La visita de Pezeshkian a Islamabad se produce en paralelo a los trabajos técnicos derivados de las negociaciones de alto nivel celebradas en Suiza el lunes, encabezadas por el vicepresidente estadounidense JD Vance y el presidente del Parlamento iraní, Mohammad Bagher Qalibaf. Estos contactos forman parte de un proceso de 60 días destinado a explorar un posible acuerdo más amplio que incluya cuestiones nucleares, sanciones económicas y seguridad regional.
En Teherán, el portavoz del Ministerio de Exteriores, Esmail Baghaei, negó que exista un acuerdo para permitir inspecciones del Organismo Internacional de Energía Atómica (OIEA) en instalaciones nucleares iraníes que habrían sido bombardeadas en el pasado. Estas declaraciones contradicen lo expresado previamente por representantes estadounidenses, que habían señalado avances en la cooperación con el organismo internacional para supervisar los recintos afectados.

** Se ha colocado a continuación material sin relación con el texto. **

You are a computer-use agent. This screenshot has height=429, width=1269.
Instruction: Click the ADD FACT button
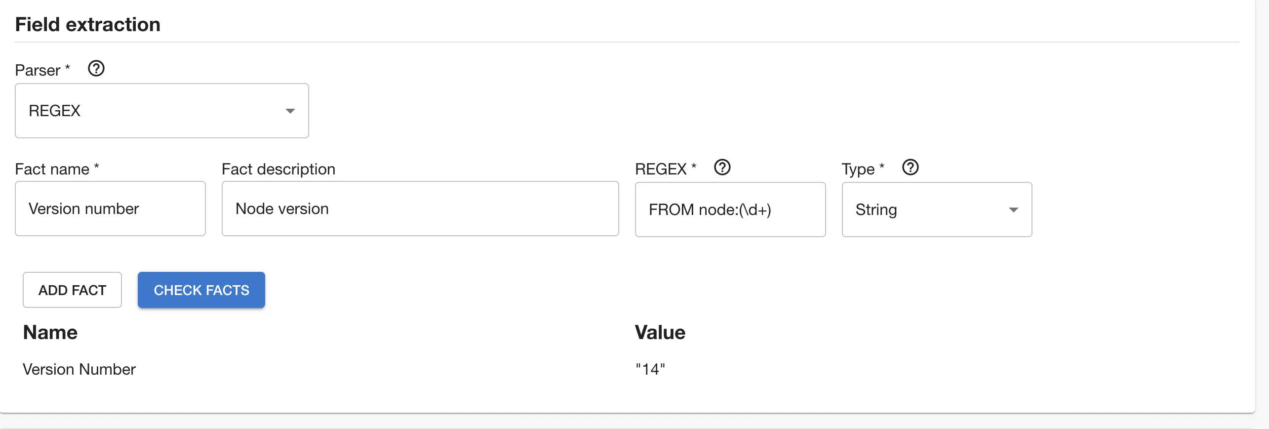(x=72, y=290)
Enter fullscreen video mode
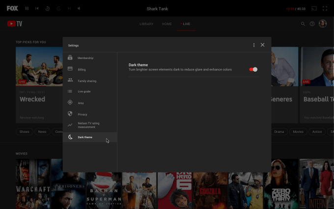The height and width of the screenshot is (209, 334). (325, 8)
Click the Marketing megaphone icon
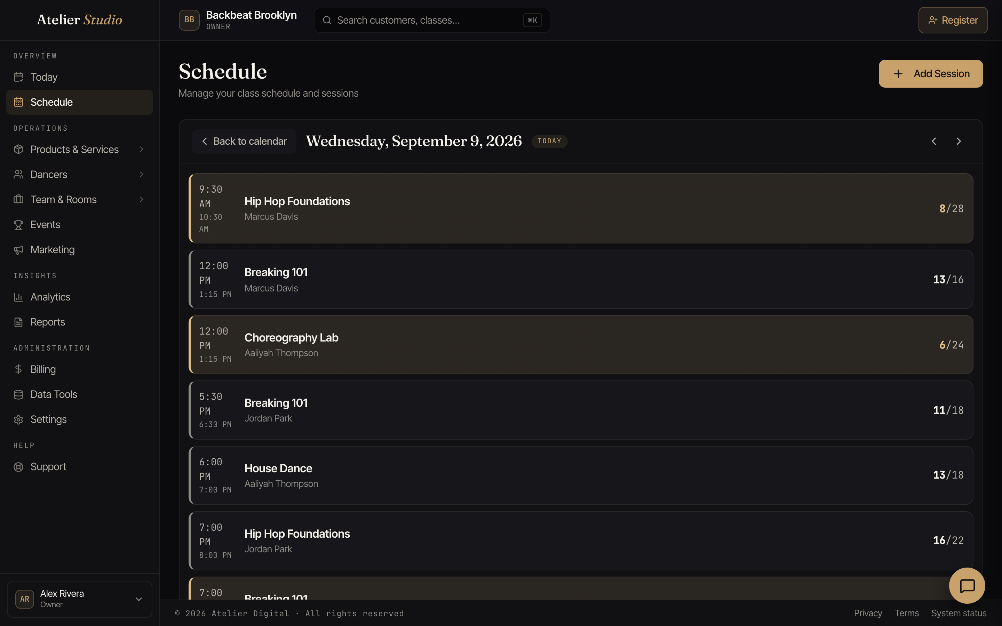 pyautogui.click(x=18, y=250)
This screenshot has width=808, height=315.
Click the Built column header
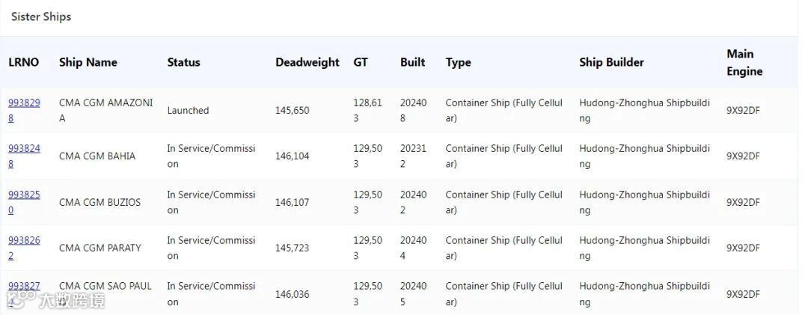[x=412, y=62]
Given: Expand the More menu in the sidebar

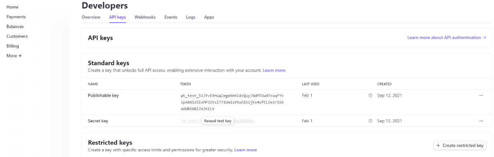Looking at the screenshot, I should pos(14,56).
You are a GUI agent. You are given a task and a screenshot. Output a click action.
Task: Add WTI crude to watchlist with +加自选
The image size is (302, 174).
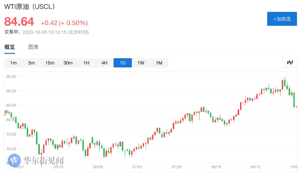click(282, 19)
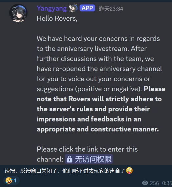Select the 速报 caption text
This screenshot has width=172, height=187.
(x=10, y=171)
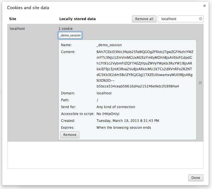Click the 'Any kind of connection' value

[x=116, y=107]
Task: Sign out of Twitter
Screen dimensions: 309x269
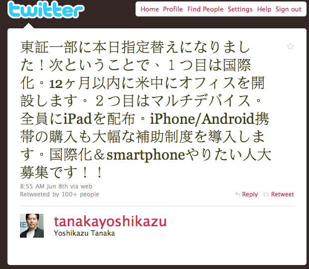Action: [x=289, y=9]
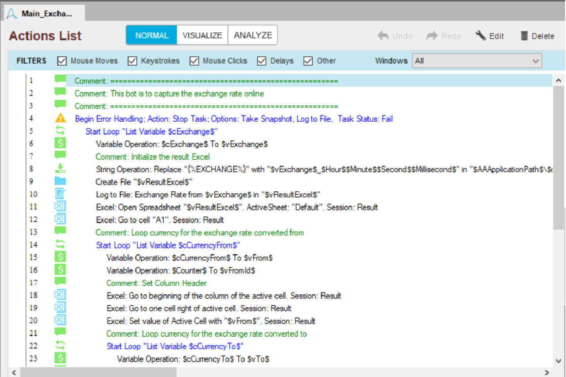566x377 pixels.
Task: Toggle the Keystrokes filter checkbox
Action: coord(132,61)
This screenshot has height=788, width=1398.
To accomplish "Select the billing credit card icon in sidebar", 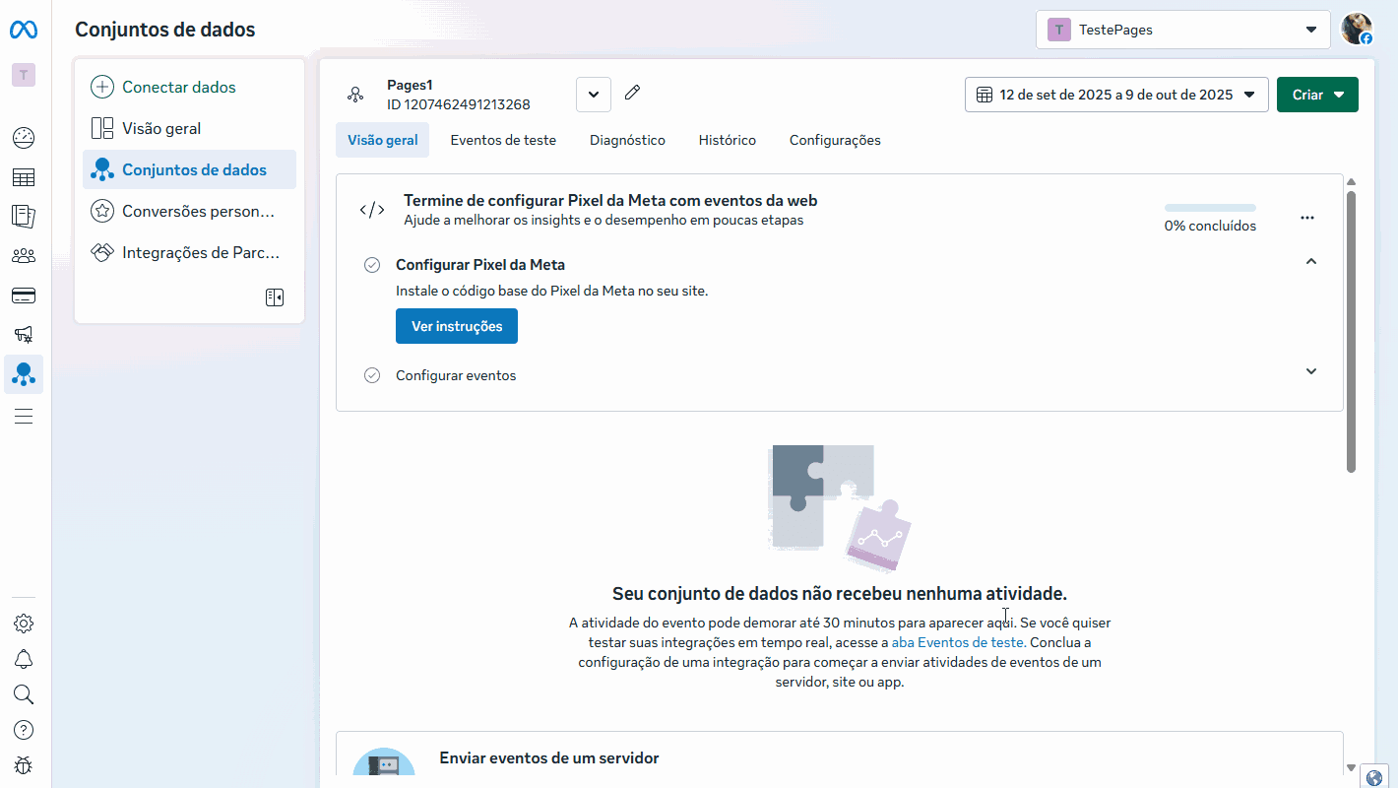I will click(x=23, y=295).
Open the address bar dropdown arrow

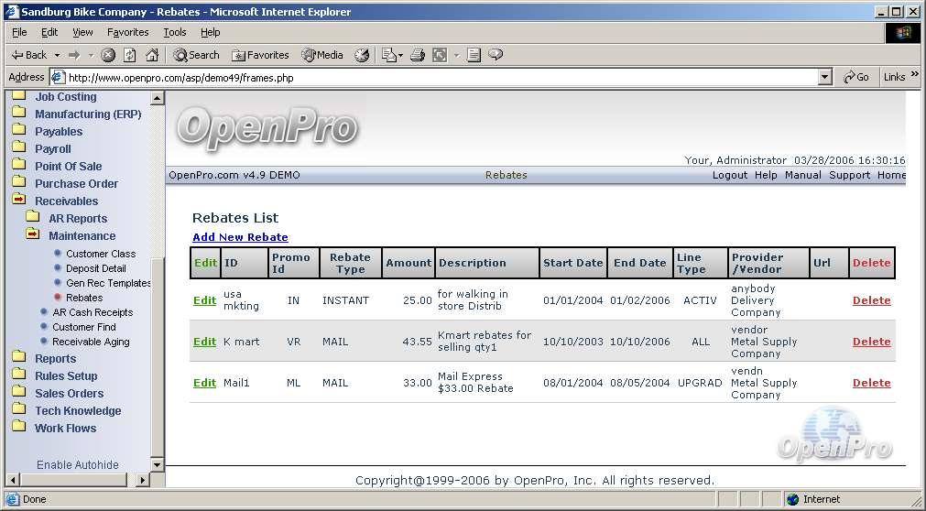click(x=825, y=78)
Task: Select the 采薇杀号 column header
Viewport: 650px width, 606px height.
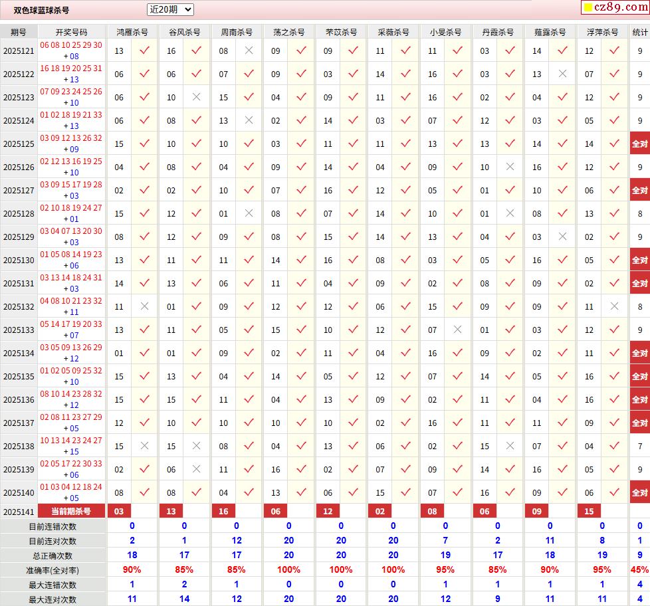Action: (393, 32)
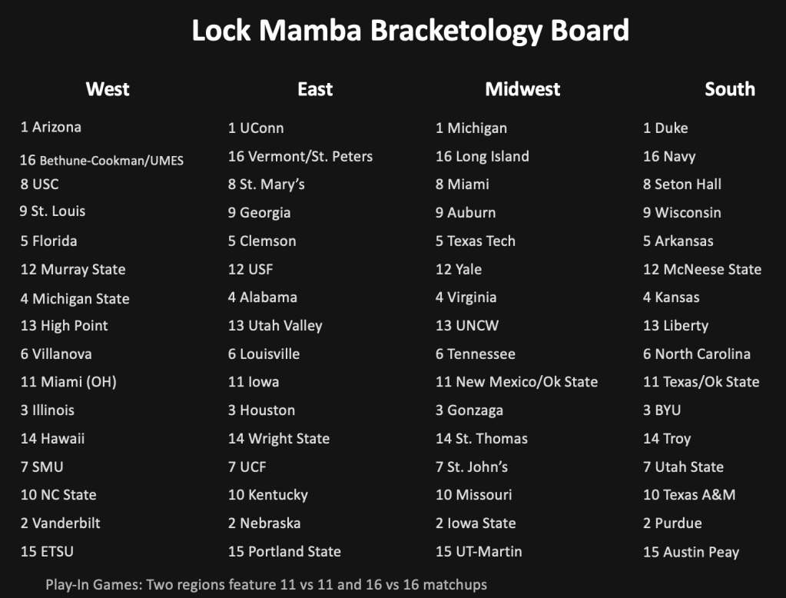Click the 16 Vermont/St. Peters entry
Screen dimensions: 786x598
(x=300, y=157)
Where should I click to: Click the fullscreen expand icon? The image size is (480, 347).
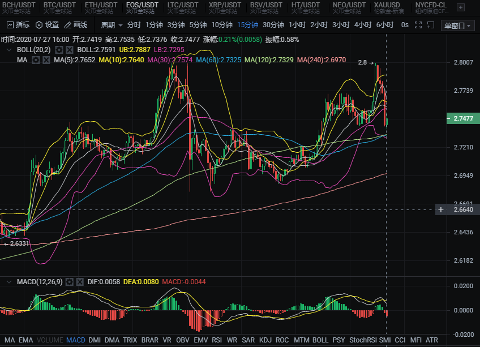(418, 25)
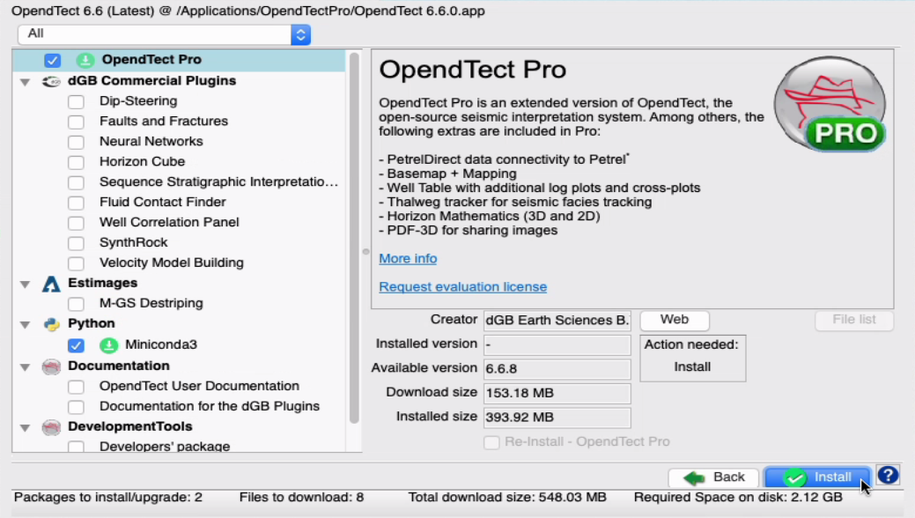Uncheck the OpendTect Pro checkbox
Screen dimensions: 915x518
[x=53, y=61]
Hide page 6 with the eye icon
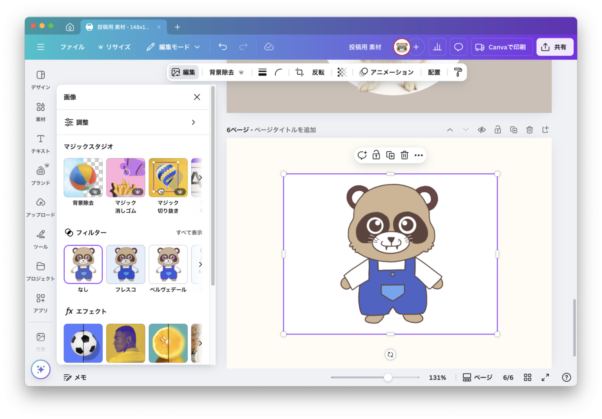The image size is (602, 419). point(482,129)
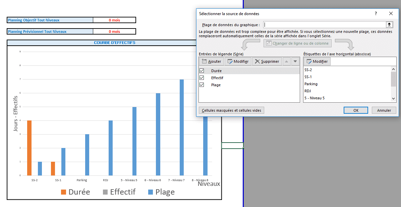Viewport: 401px width, 207px height.
Task: Click the OK button
Action: [356, 110]
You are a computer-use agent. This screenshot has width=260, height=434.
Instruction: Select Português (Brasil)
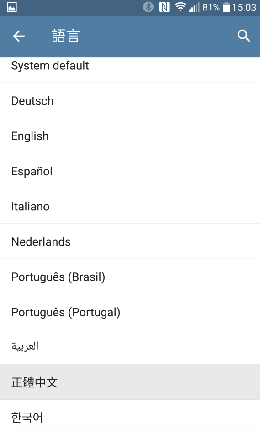pyautogui.click(x=130, y=277)
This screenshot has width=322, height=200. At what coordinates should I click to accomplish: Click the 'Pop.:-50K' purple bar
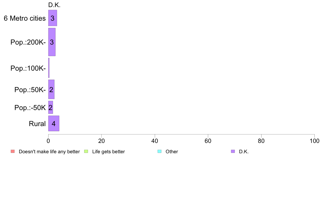tap(50, 107)
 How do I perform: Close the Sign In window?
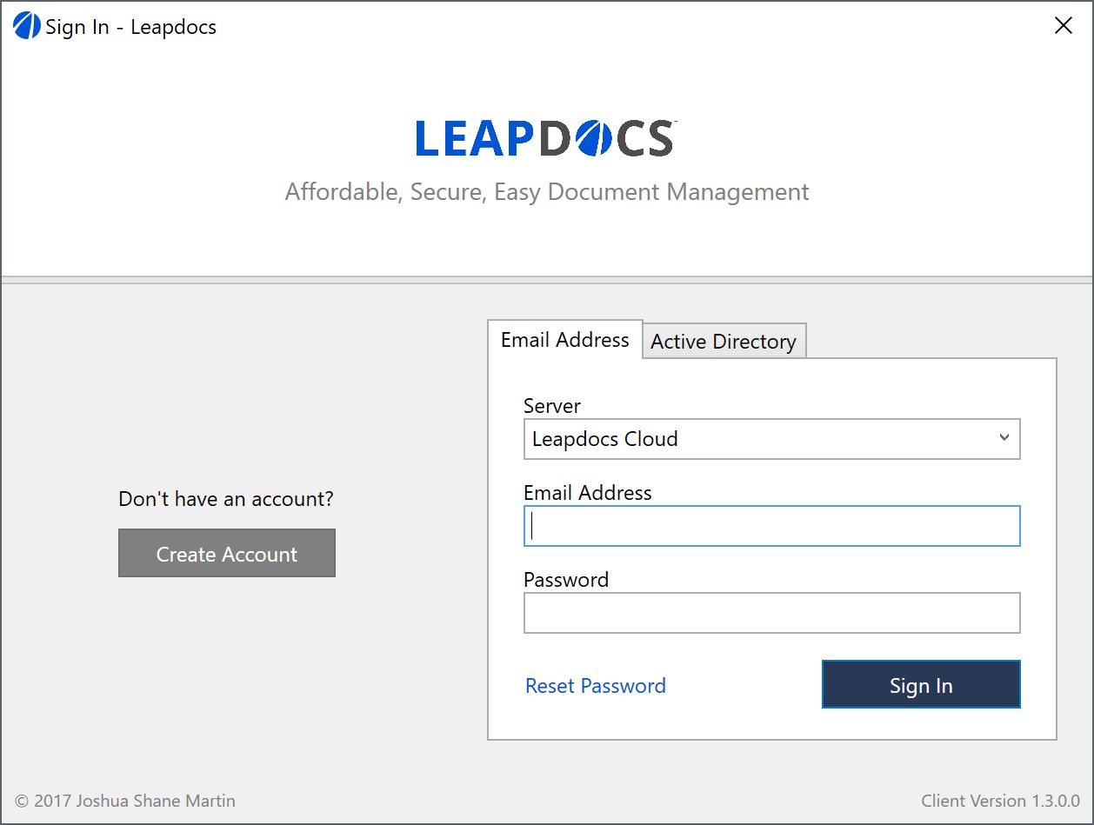click(x=1063, y=26)
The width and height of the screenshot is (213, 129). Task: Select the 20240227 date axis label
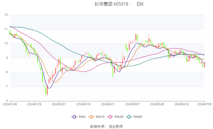[x=59, y=104]
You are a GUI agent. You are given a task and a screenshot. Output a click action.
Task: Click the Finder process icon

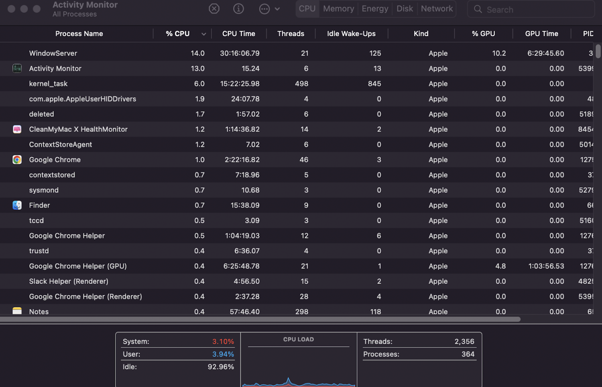tap(17, 205)
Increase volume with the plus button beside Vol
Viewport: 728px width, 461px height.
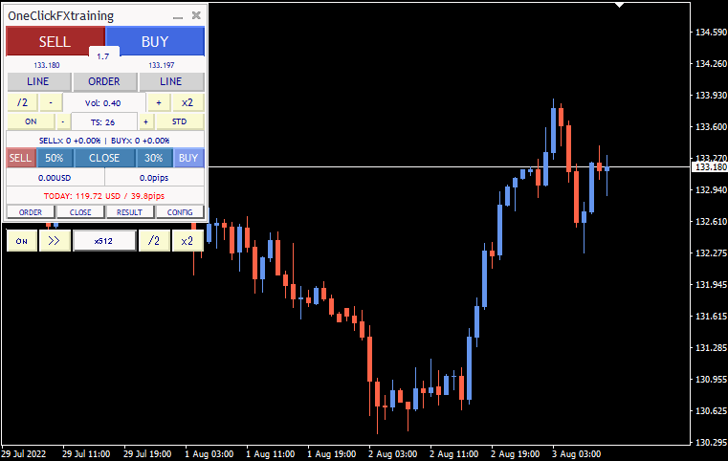(158, 102)
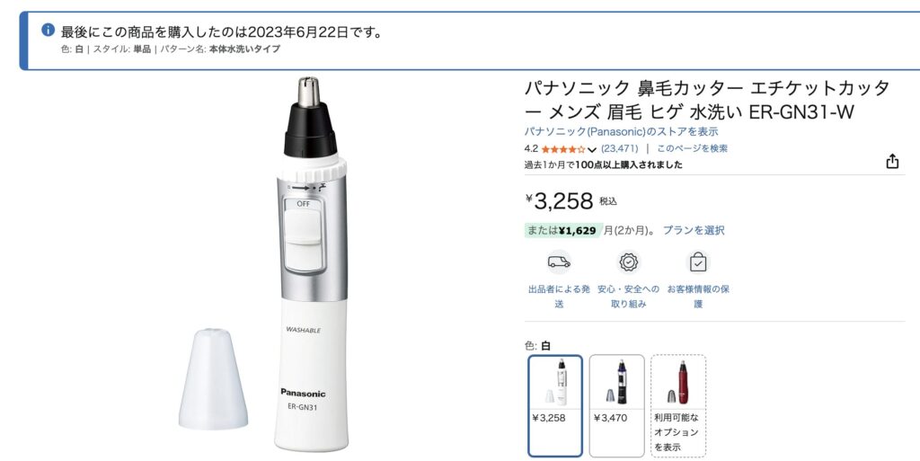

Las discrepancias reflejan la fragilidad del proceso diplomático, en el que aún no está claro el alcance de los compromisos alcanzados en Suiza. Mientras tanto, el OIEA mantiene una presencia intermitente en Irán desde el conflicto de 2025, aunque sin acceso pleno a ciertos sitios sensibles, según las autoridades iraníes.
La tensión regional se ha visto agravada por nuevos episodios de violencia en el sur de Líbano, donde fuerzas israelíes habrían abierto fuego causando la muerte de dos personas en la zona de Nabatiyeh al-Fawqa, según la agencia estatal libanesa. Israel no ha emitido comentarios al respecto. Estos hechos se produjeron tras dos días de relativa calma después de un alto el fuego reciente, en un contexto en el que cualquier escalada podría complicar las negociaciones diplomáticas en curso.
Durante su llegada a Islamabad, Pezeshkian fue recibido por el presidente paquistaní Asif Ali Zardari y el primer ministro Shehbaz Sharif, en medio de estrictas medidas de seguridad. El ministro de Exteriores iraní, Abbas Araghchi, también forma parte de la delegación. Es la primera visita del mandatario iraní a Pakistán desde el inicio del conflicto regional.
En paralelo, los equipos negociadores han discutido la creación de mecanismos de coordinación para la seguridad marítima en el estrecho de Ormuz y la contención de la violencia en Líbano. Sin embargo, persisten diferencias sobre el destino de los fondos iraníes descongelados, con Washington sugiriendo restricciones en su uso y Teherán defendiendo su soberanía en las decisiones de importación.
Las negociaciones también se ven condicionadas por las posturas de actores regionales como Israel y el grupo Hezbollah, que no forman parte del acuerdo en discusión y mantienen posiciones enfrentadas sobre la presencia militar en el sur de Líbano, lo que añade incertidumbre al frágil proceso de alto el fuego.